First Person | A Shadow in the Dark

India has never been so vulnerable internally and externally as it is today

Ghazala WahabGhazala Wahab

The one enemy that has been troubling the Narendra Modi government since it came to power in 2014 remains invisible even after eight years. This enemy was declared invisible by the Prime Minister the first time he addressed the combined commander’s conference in October 2014. In that address, Prime Minister Modi told the military’s who’s who that, ‘The threats may be known, but the enemy may be invisible.’

Of course, nobody asked him ‘ke shayar ka ishaara kis taraf hai’ (who is the poet pointing towards). It was assumed, including by me, that the invisible enemy was the terrorist, because the government seemed singularly focussed on combating terrorism worldwide at the cost of everything else. Not just the Prime Minister, but his Cabinet colleagues also were hugely exercised by this. No opportunity, whether bilateral or multilateral, was lost. Wherever the Prime Minister went, went his concern about terrorism–from Shanghai Cooperation Organisation to the United Nations. Indefatigably, he and his ministers exhorted the world to recognise that terrorism was the biggest threat to humanity.

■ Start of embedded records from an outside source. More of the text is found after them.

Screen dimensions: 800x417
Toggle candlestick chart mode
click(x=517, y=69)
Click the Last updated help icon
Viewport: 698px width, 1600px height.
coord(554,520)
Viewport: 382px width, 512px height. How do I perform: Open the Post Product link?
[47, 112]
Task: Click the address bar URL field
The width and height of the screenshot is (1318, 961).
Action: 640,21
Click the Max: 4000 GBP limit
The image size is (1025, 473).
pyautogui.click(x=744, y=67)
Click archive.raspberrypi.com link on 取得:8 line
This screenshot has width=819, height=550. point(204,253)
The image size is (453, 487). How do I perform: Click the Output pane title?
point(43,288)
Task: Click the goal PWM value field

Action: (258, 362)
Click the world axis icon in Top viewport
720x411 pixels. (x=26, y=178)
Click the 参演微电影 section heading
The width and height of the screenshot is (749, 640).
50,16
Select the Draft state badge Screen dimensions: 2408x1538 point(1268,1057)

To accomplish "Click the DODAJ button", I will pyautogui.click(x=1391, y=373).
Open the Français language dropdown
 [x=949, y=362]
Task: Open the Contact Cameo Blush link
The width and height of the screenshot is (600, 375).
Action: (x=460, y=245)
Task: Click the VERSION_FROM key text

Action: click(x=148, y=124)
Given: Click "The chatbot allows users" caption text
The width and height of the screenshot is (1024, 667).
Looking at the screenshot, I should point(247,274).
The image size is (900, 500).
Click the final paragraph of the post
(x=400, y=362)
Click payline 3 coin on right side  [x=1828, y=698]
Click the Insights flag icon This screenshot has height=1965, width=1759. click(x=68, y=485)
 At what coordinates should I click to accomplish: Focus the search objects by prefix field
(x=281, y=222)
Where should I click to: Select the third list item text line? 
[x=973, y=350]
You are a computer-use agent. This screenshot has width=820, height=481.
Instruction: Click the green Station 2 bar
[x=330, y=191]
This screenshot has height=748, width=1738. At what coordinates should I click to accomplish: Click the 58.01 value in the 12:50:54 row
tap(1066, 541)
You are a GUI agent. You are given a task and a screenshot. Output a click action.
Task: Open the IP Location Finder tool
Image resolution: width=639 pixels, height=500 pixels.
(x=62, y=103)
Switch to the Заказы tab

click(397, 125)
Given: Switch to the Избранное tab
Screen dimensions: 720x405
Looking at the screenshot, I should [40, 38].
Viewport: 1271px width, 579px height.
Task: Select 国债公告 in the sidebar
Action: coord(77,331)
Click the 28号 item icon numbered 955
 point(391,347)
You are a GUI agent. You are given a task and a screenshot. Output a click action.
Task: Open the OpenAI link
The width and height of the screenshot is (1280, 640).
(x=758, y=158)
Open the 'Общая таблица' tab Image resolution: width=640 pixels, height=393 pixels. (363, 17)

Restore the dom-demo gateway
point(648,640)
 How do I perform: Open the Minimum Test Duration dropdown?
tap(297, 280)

At home, the government policies also seemed driven towards ending the menace of terrorism—from recasting of Kashmiri insurgency as purely cross-border terrorism to giving free hand to the security forces to stamp out dissent in Kashmir, cracking down on the Kashmiri Separatists to end terror funding, and the mother of all blows, demonetisation. Scorching earth, the government was determined to wipe terrorism off the face of India.




Yet, like a spirit haunting an old mansion, the enemy remained, and curiously remained invisible. Where did we go wrong? As recently as June 2022, while justifying the Agnipath scheme, National Security Advisor Ajit Doval once again referred to this ‘invisible enemy’. He told his interviewer, ‘The whole war is undergoing a great change. We are going towards contactless wars, and also going towards the war against the invisible enemy. Technology is taking over at a rapid pace. If we have to prepare for tomorrow, then we have to change.’

But didn’t the same NSA, while addressing the Indian Police Service probationers at the National Police Academy a few months ago say, ‘The new frontiers of war, what you call the fourth-generation warfare, is the civil society.’ And wasn’t that the reason the law-enforcement agencies have been going after the civil society, the human rights activists and journalists, treating them as State Enemy No 1?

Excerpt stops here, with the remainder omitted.